This early childhood issue is a common topic of discussion in expert circles and among parents. The most commonly asked questions include how to get the child to stop wearing diapers and when to start establishing control over urination and defecation.

This process is usually spontaneous and does not cause significant problems for the child or the parents. However, it can become a source of frustration. Why does this happen? Problems related to potty training are usually encountered with the first child, which suggests that their cause lies perhaps in parents’ attempts to monitor and control the child’s activities which should actually be autonomous and spontaneous. At some point, the parent decides the time has come for the child to be potty trained and invests a lot of energy and emotions into teaching the child how and when to use the potty. While this process nowadays no longer (or only rarely) involves physical coercion (violent placing on the potty, punishing the child’s “failures”), many parents seem unaware that coercion can also be psychological. It communicates (verbal, non-verbal, paraverbal) parental expectations and frustration caused by failure. These cases often involve other problems related to regulating the child’s autonomous functions, such as eating and sleeping disorders, excessive parental engagement following every sign of displeasure from the child. Experts call the parents’ need to control everything, based on their own evaluation of the child’s needs, excessive control. Problems occur because parents (wrongly) assume they can properly evaluate children’s needs, denying them the opportunity to develop their own mechanisms of self-regulation (when and how much to eat, when to sleep, what to do when they are bored, sleepy or dissatisfied with something). In families with more than one child, parents are more experienced, assume a more spontaneous and relaxed approach, and there are objectively fewer possibilities to focus all their love and concern (or frustration) on one child.
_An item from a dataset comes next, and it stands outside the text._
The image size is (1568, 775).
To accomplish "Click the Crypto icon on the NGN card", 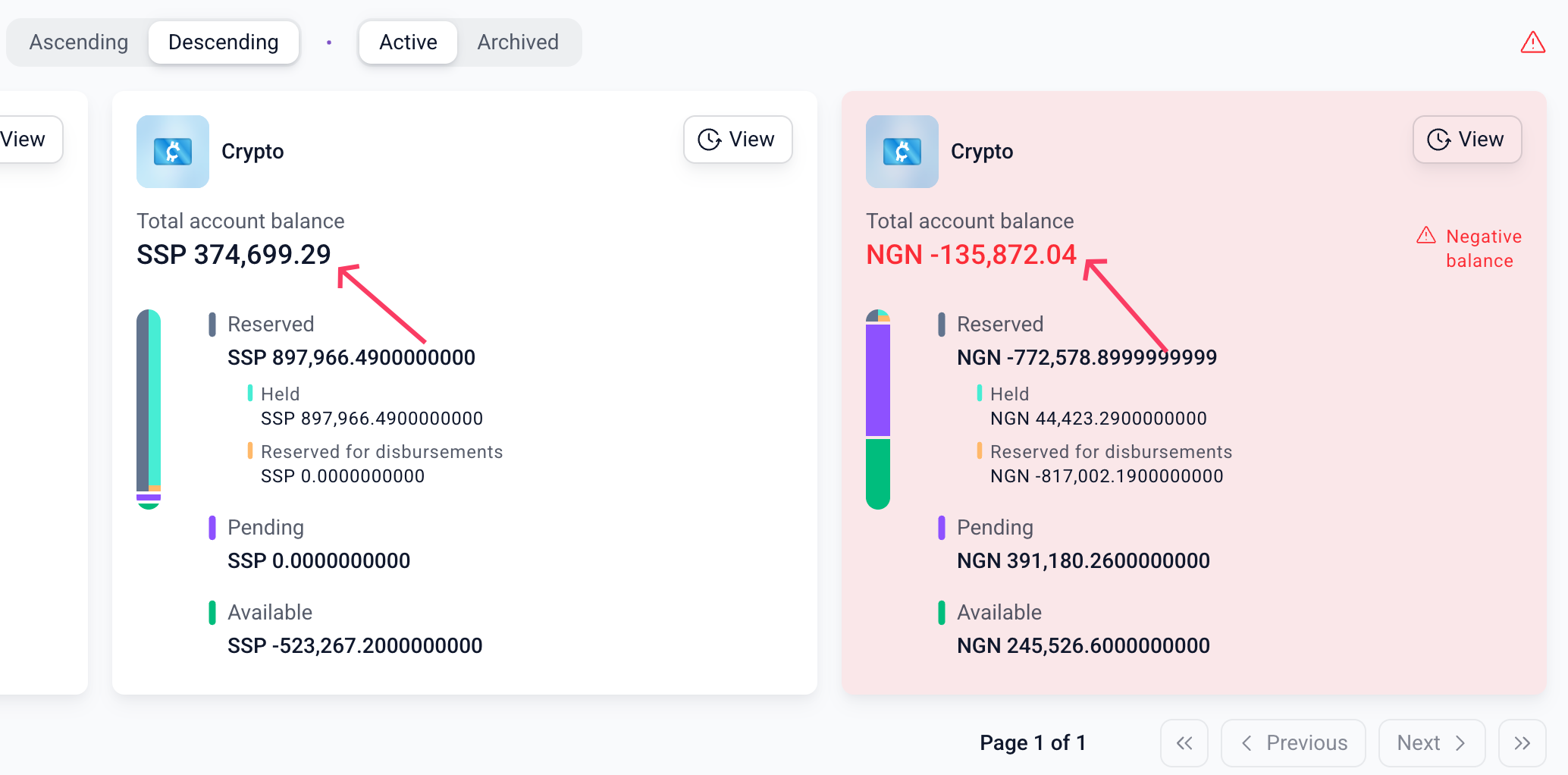I will [x=902, y=152].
Parents often try hard to explain what a potty is and how to use it to a child who can already use the latest mobile phone model.

In a small number of cases, parents recognise children’s need to defecate and place them on the potty on time. With a relaxed approach and praise, it is possible to establish this routine very early – sometimes even before the age of 12 months. Variations in age related to defecation control are considerable and depend on several factors: the emotional relationship between the parents and child, the child’s biological (physical and psychological) maturity, and the family environment. Most children succeed in establishing control over urination and defecation between the ages of 2 and 3. Most parents decide to remove the diapers during the summer. Recent decades have seen a trend of moving the beginning of potty training to a later age, which some experts attribute to the use of disposable diapers (there is no discomfort caused by a full diaper, and therefore no reason to establish control); however, certain social factors should not be overlooked, such as the smaller number of children in the family, the age of women giving birth for the first time, and difficult conditions faced by young families today.

Some children will not defecate if they are not wearing a diaper. They play all day and when they feel the urge to empty their bowels they look for the diaper and sometimes hide from other family members (e.g. they squat behind the couch). Such behaviour may be caused by hard stools (which need to be softened by means of an appropriate diet), but may also be part of a game – a special way of communicating with the parents. In that case, parental frustration exacerbates the problem. An easy-going, seemingly disinterested approach and rewarding success (using the potty) can easily solve this problem.

Establishing control over bedwetting can take longer and last until school age. If the child is fast asleep (you cannot wake the child) and if other members of the family have experienced the same problem, this is probably a case of primary nocturnal enuresis. After a certain age (3–4), the night-time diaper should be removed. If the child continues to urinate, make sure they are actively involved in cleaning the mess (as much as possible), and avoid showing signs of frustration. Since bedwetting is not a deliberate act and is outside the child’s control, criticism will create a strong sense of guilt, which is likely to exacerbate the situation (more frequent nocturnal urination) and cause behavioural problems during the day). If bedwetting reappears after 6 continuously “dry” nights, consult your physician.